Lindsey Graham On Trump Ordering Mueller Firing: ‘I Don’t Care’


As The Inquisitr detailed, Senator Lindsey Graham had no qualms about using the impeachment process when it came to President Bill Clinton, but the South Carolina Republican seems to have more lax standards when it comes to President Donald Trump, as The Hill reports. Graham is chairman of the Senate Judiciary Committee. As such, he was recently discussing his opinions following the release of a redacted version of Special Counsel Robert Mueller’s report on Russian meddling in the 2016 election.

His remarks came as part of an appearance on CBS’s Face the Nation, in which the show’s host, Margaret Brennan, pointed out that according to the special counsel’s report, Trump ordered former White House Counsel Don McGahn to fire Mueller in 2017.

“I don’t care what they talked about. He didn’t do anything. The point is the president did not impede Mueller from doing his investigation,” Graham said during his appearance Sunday. “I don’t care what happened between him and Don McGahn. Here’s what I care about: Was Mueller allowed to do his job?
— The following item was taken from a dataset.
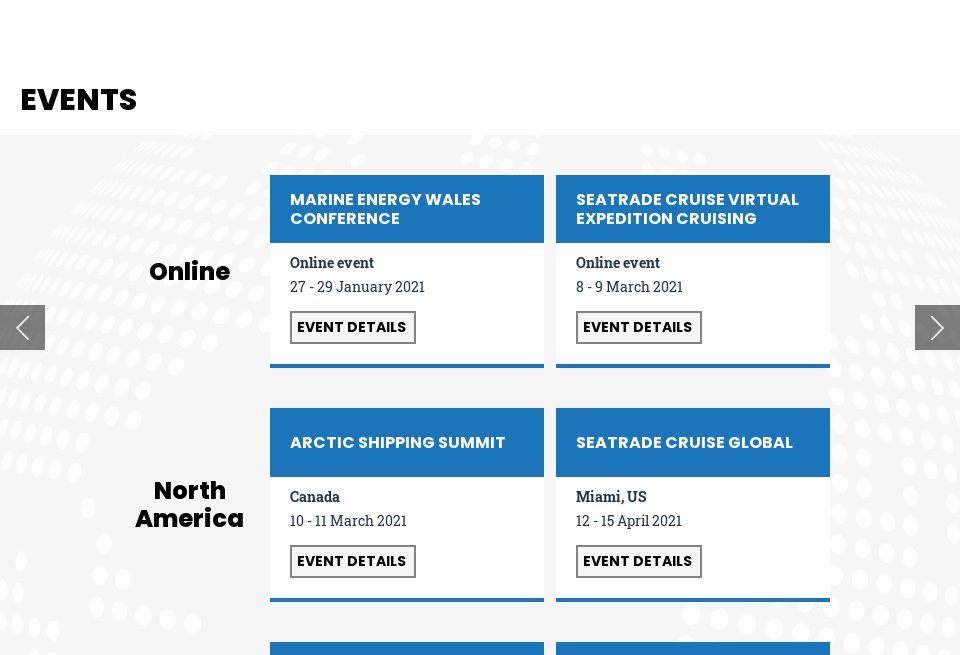Click the 10 - 11 March 2021 date
Image resolution: width=960 pixels, height=655 pixels.
348,521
And the answer is yes.”

According to Mueller’s report, which was made public earlier this month, Trump ordered McGahn to fire Mueller, but McGahn refused, allegedly citing what he described as another “Saturday Night Massacre” reminiscent of a similar purge precipitated by then-president Richard Nixon in the midst of the Watergate scandal. Nixon saw the removal of two top Department of Justice officials who refused to participate in his request that independent special prosecutor Archibald Cox be fired in a manner similar to what Trump evidently hoped for Mueller. It was ultimately the third in command, Solicitor General Robert Bork, who acquiesced in the case of Nixon and Cox.
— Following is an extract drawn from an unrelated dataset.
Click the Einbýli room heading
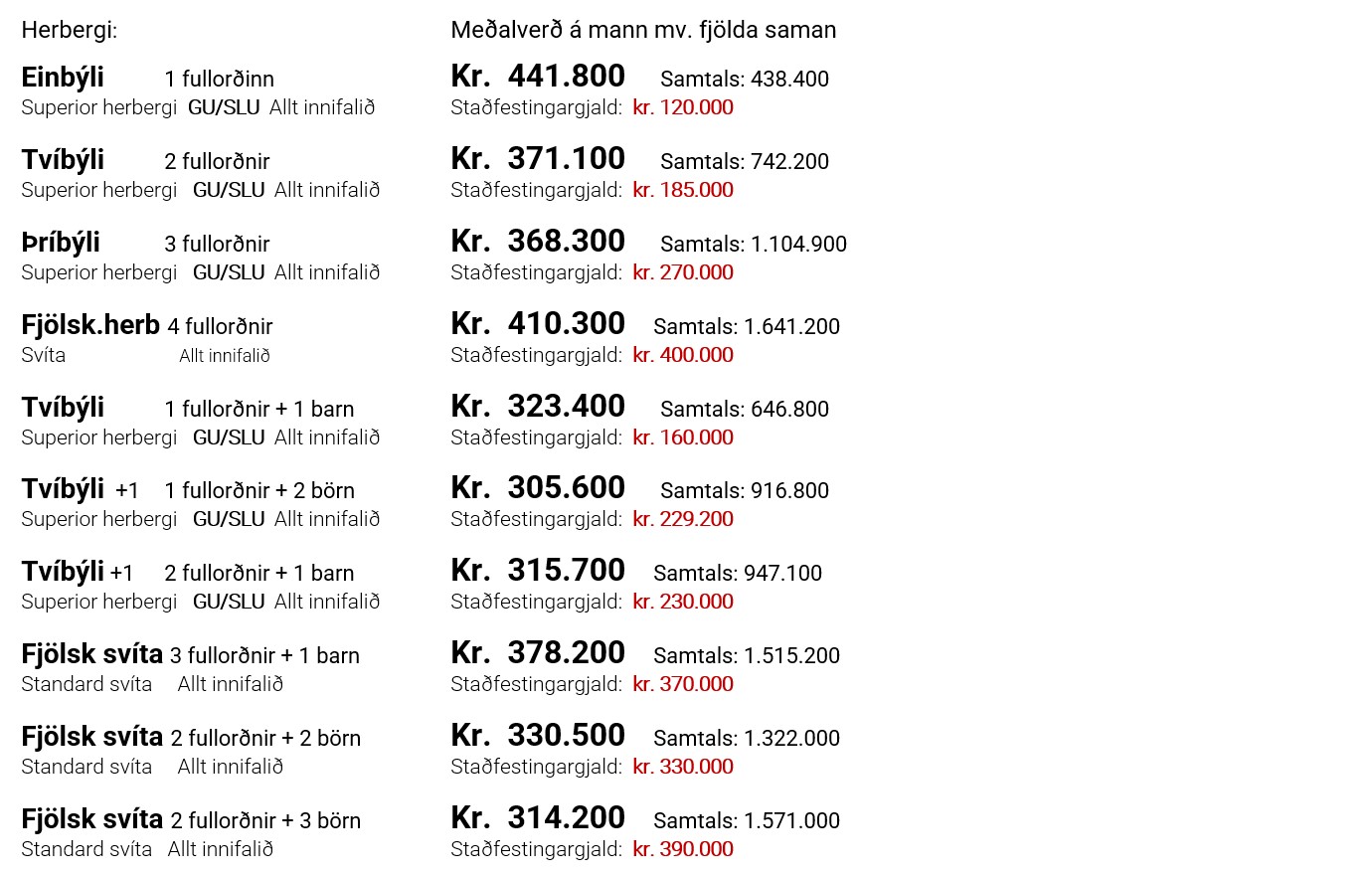The width and height of the screenshot is (1372, 875). click(x=63, y=78)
Nonetheless, Trump has maintained that no such exchange took place between himself and McGahn, going as far as to indicate that he could, in fact, have simply fired Mueller himself without the need for such an intermediary.

“As has been incorrectly reported by the Fake News Media, I never told then White House Counsel Don McGahn to fire Robert Mueller, even though I had the legal right to do so,” Trump tweeted in a message posted in the early hours on Thursday. “If I wanted to fire Mueller, I didn’t need McGahn to do it, I could have done it myself.”

The exchange between McGahn and Trump represents just one of numerous occasions in which Mueller has identified potential obstruction of justice by the president.